Professor Xu Xingwang of the Department of Mathematics at National University of Singapore (NUS), along with Dr Chen Xuezhang from Nanjing University of China, has established a new method to tackle this long-standing problem.

**What it used to be**

Of the various different ways to measure the roughness of the sphere, the scalar curvature measurement has proven to be the weakest one, resulting in a problem commonly known mathematically as the prescribing scalar curvature problem.

The prescribing scalar curvature problem has been an issue for mathematicians for more than half a century. Many great mathematicians have in fact made crucial contributions to it over time, converting the prevalent mathematical problem into the uncovering of a positive solution of elliptic type partial differential equations.

Such equation demonstrates invariance under a non-compact group; a bubbling phenomenon (i.e. a very sharp needle) can occur. Among many mathematicians, it is known that these two difficulties can only surface in particular manifolds, namely, the prefect sphere case.
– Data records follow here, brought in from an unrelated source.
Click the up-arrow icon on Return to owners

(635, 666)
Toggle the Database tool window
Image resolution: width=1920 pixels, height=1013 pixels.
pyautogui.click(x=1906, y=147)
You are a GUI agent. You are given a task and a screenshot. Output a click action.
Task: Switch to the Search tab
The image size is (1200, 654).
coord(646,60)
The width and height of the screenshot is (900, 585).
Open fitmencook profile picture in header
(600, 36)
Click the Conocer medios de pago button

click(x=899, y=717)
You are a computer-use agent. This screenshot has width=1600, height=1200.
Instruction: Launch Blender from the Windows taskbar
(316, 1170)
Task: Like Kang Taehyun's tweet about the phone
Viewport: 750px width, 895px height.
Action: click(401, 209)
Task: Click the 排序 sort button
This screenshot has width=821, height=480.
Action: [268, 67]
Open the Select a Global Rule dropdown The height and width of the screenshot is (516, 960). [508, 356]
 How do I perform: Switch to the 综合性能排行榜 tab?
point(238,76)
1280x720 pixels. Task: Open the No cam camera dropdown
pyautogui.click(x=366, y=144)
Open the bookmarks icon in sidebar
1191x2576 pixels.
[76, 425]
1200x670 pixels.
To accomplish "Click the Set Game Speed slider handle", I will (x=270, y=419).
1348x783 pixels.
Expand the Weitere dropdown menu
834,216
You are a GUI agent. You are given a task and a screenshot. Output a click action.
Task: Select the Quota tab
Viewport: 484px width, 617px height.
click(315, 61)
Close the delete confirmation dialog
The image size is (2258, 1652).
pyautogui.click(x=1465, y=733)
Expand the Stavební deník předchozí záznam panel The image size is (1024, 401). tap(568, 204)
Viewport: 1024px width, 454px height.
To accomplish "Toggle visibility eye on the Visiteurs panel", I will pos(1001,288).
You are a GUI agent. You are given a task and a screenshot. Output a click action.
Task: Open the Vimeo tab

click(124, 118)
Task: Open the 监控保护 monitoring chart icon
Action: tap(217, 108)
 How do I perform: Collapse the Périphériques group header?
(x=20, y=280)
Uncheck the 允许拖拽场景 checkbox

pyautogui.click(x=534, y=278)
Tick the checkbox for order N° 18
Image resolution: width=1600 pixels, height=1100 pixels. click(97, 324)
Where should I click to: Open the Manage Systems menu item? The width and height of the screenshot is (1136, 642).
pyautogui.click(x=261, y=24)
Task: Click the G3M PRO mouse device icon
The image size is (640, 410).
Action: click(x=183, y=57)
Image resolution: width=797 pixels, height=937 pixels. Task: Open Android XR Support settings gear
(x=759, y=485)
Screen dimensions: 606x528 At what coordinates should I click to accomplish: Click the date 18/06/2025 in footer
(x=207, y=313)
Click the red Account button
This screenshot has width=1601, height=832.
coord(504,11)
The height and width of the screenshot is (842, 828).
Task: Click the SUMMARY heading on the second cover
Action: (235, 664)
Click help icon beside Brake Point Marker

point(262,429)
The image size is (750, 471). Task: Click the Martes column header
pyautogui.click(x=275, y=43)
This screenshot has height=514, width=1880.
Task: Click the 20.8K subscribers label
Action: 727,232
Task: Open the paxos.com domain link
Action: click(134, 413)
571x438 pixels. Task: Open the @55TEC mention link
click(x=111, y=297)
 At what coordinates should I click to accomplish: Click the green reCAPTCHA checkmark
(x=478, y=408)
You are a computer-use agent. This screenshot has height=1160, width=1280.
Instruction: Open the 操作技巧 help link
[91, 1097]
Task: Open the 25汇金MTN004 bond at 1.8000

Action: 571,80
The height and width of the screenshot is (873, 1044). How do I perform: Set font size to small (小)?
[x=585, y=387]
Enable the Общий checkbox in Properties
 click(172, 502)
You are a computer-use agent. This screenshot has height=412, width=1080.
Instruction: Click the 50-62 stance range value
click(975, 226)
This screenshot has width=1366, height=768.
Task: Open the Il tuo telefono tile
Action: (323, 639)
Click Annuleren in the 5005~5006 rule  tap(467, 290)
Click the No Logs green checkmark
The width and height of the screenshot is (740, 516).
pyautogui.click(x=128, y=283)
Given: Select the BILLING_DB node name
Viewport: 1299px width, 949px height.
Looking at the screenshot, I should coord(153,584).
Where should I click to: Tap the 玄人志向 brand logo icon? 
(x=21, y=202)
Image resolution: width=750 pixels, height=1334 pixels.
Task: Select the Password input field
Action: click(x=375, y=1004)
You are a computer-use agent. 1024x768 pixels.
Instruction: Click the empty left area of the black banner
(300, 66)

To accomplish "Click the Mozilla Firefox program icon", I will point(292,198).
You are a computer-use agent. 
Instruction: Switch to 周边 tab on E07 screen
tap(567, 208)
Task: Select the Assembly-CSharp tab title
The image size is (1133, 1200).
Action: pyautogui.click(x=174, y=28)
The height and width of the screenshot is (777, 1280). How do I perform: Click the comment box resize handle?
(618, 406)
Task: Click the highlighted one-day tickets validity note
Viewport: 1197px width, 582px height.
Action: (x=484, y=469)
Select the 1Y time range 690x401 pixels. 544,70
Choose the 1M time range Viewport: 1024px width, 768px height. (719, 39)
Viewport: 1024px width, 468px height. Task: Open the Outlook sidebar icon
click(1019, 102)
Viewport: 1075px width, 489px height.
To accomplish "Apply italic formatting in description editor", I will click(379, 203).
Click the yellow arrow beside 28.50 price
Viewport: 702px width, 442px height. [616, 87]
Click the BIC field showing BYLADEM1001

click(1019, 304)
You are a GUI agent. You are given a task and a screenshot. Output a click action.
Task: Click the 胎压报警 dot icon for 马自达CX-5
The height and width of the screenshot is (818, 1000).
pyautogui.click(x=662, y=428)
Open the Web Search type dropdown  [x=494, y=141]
In the seventies, French mathematician, T. Aubin, proved an interesting result. He found that if the rough sphere is relatively flat, up to some second lowest tone, it can be deformed to the prefect sphere without changing its angle measure.

In the early nineties, A. Chang and P. Yang, both professors of Princeton University, revisited the mathematical problem and found that if the rough sphere is sufficiently close to the prefect sphere and has no degenerative sharp needle with extra technical assumptions, the deformation is possible. Their argument was made based on the perturbation method and the calculus of variation.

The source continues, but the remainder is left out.